Development and characterization of anti-IL-5 monoclonal antibody Fab fragment for blocking IL-5/IL-5Rα binding

Interleukin-5 (IL-5) is a homodimeric cytokine that is a crucial regulator of the proliferation, activation, and maturation of eosinophils. Anti-IL-5 monoclonal antibodies, which block the binding of IL-5 to the IL-5 receptor subunit alpha (IL-5R alpha), have been successfully used to treat eosinophilic (EOS) asthma. The currently marketed monoclonal antibody drugs require repeated injections for administration, which seriously affect patient compliance and high systemic exposure for injectable drug delivery. Here we successfully screened and developed the Fab (fragment of antigen binding), which is 1/3rd the molecular weight of IgG, favoring inhalationmediated delivery to the lungs, making it more effective for asthma treatment. The 20A12-Fab-H12L3 can bind to IL-5 with a binding constant of 1.236E-09 M while significantly inhibiting the IL-5/IL-5R alpha complex formation. We found that the light chain amino acids (S46 and F71) significantly affected the antibody expression during humanization.
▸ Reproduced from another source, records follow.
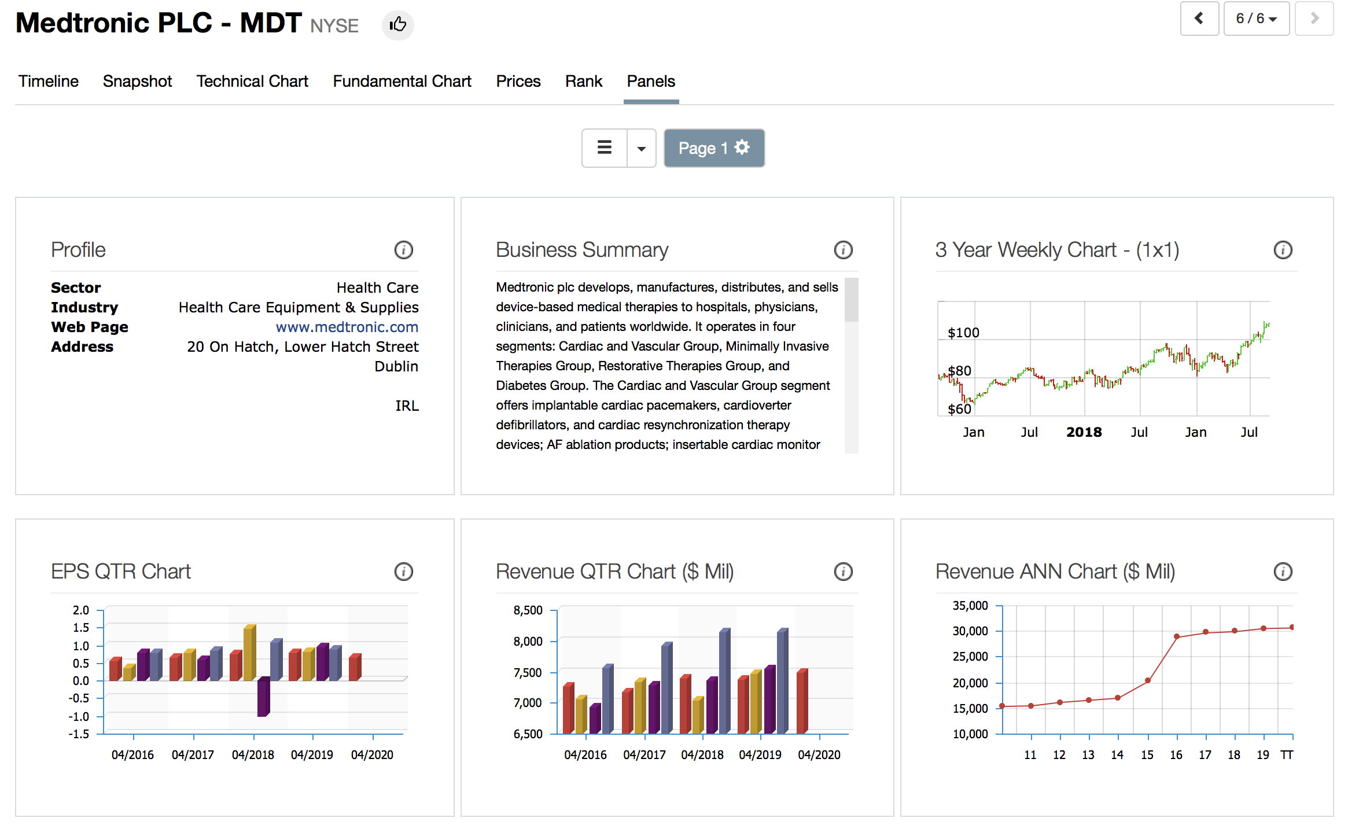Go to next stock with right arrow
Viewport: 1348px width, 825px height.
click(x=1314, y=19)
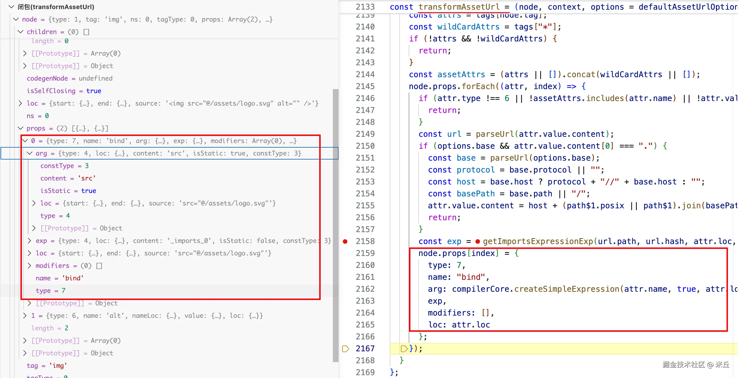
Task: Collapse the arg expression object
Action: [30, 153]
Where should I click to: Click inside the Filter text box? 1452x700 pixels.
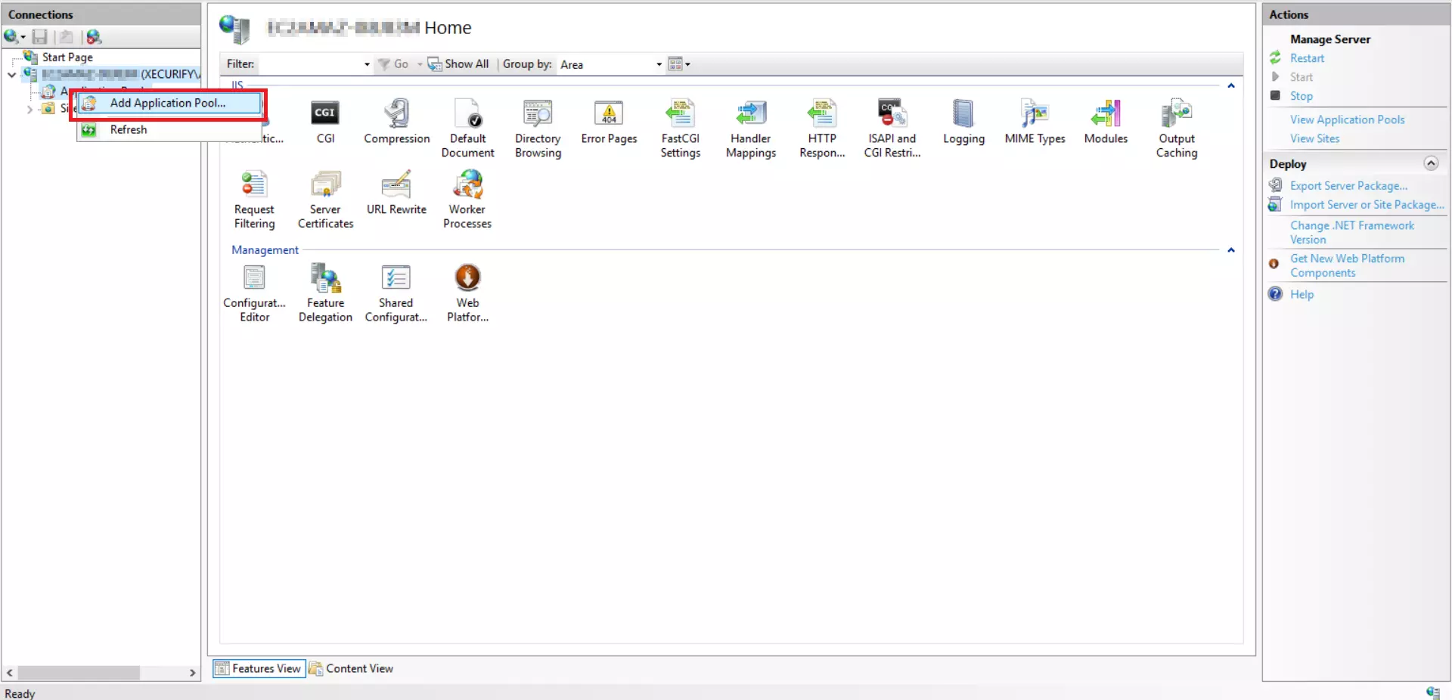(310, 64)
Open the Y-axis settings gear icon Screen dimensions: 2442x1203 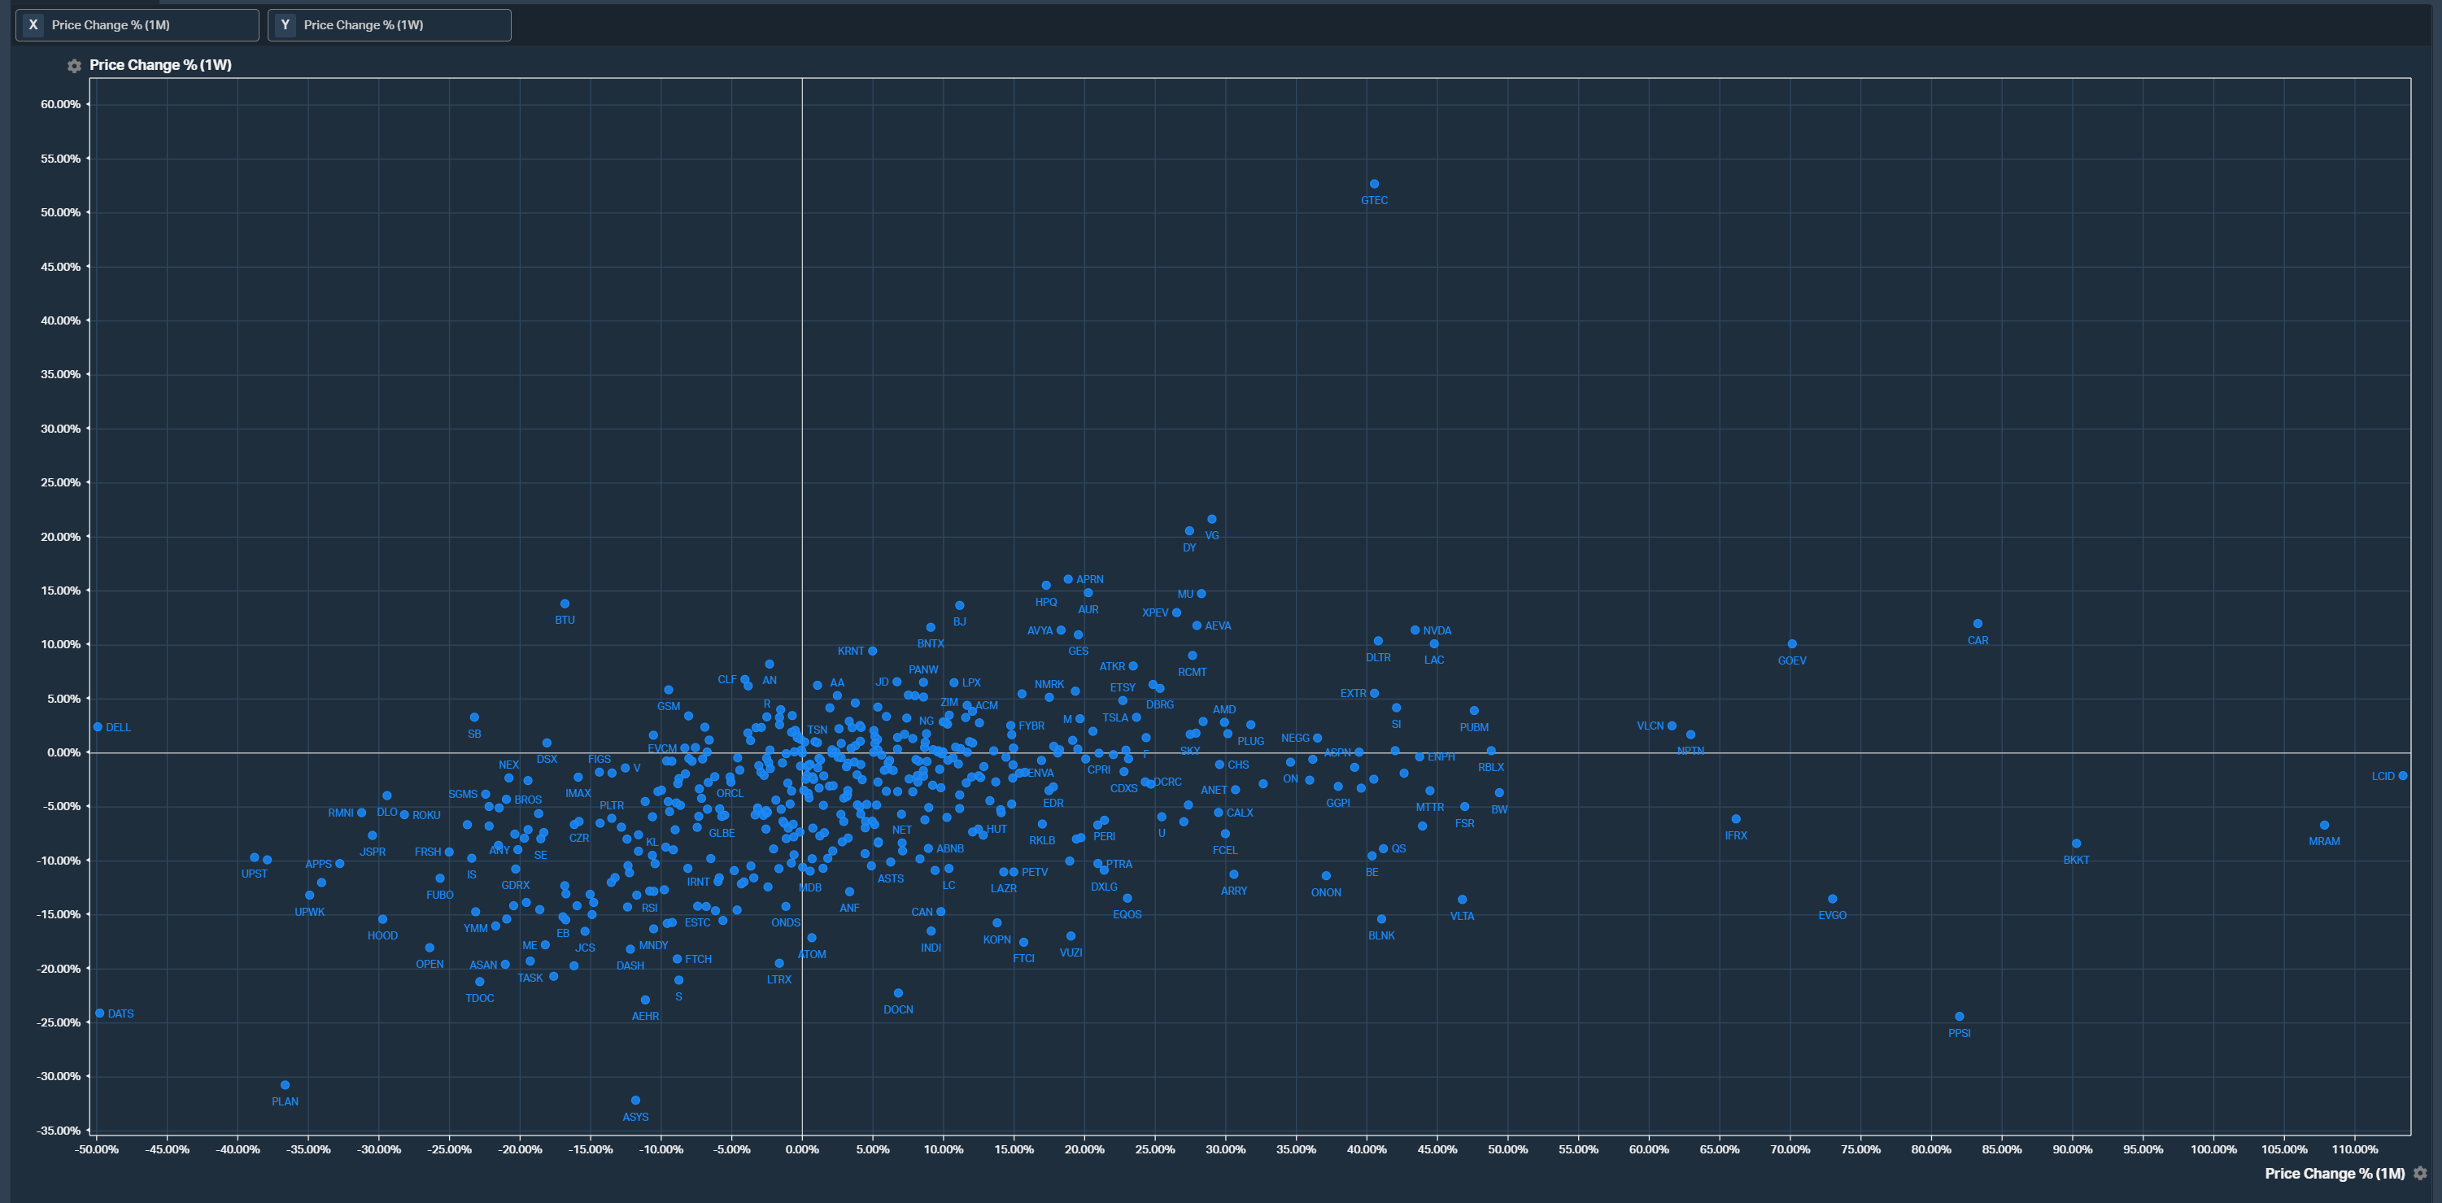click(x=74, y=65)
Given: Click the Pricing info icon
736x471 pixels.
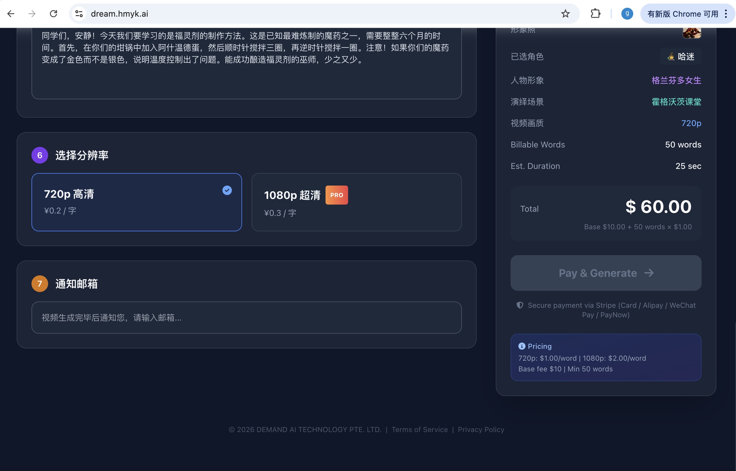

The 20A12-Fab-H12L3 significantly inhibited the proliferation of TF-1 cells and blocked the IL-5 binding to the IL-5R alpha-overexpressing human embryonic kidney (HEK)-293 cells in vitro. Therefore, based on the mutant IL-5 binding with Fab, we explained why antibodies blocked IL-5 binding to IL5R alpha. Thus, this study provided a candidate pharmaceutical antibody for inhalation drug delivery.

Automated summary

This study successfully developed a pharmaceutical antibody for inhalation drug delivery targeting eosinophilic asthma. The antibody can block the binding of interleukin-5 to its receptor, inhibiting the proliferation and activation of eosinophils.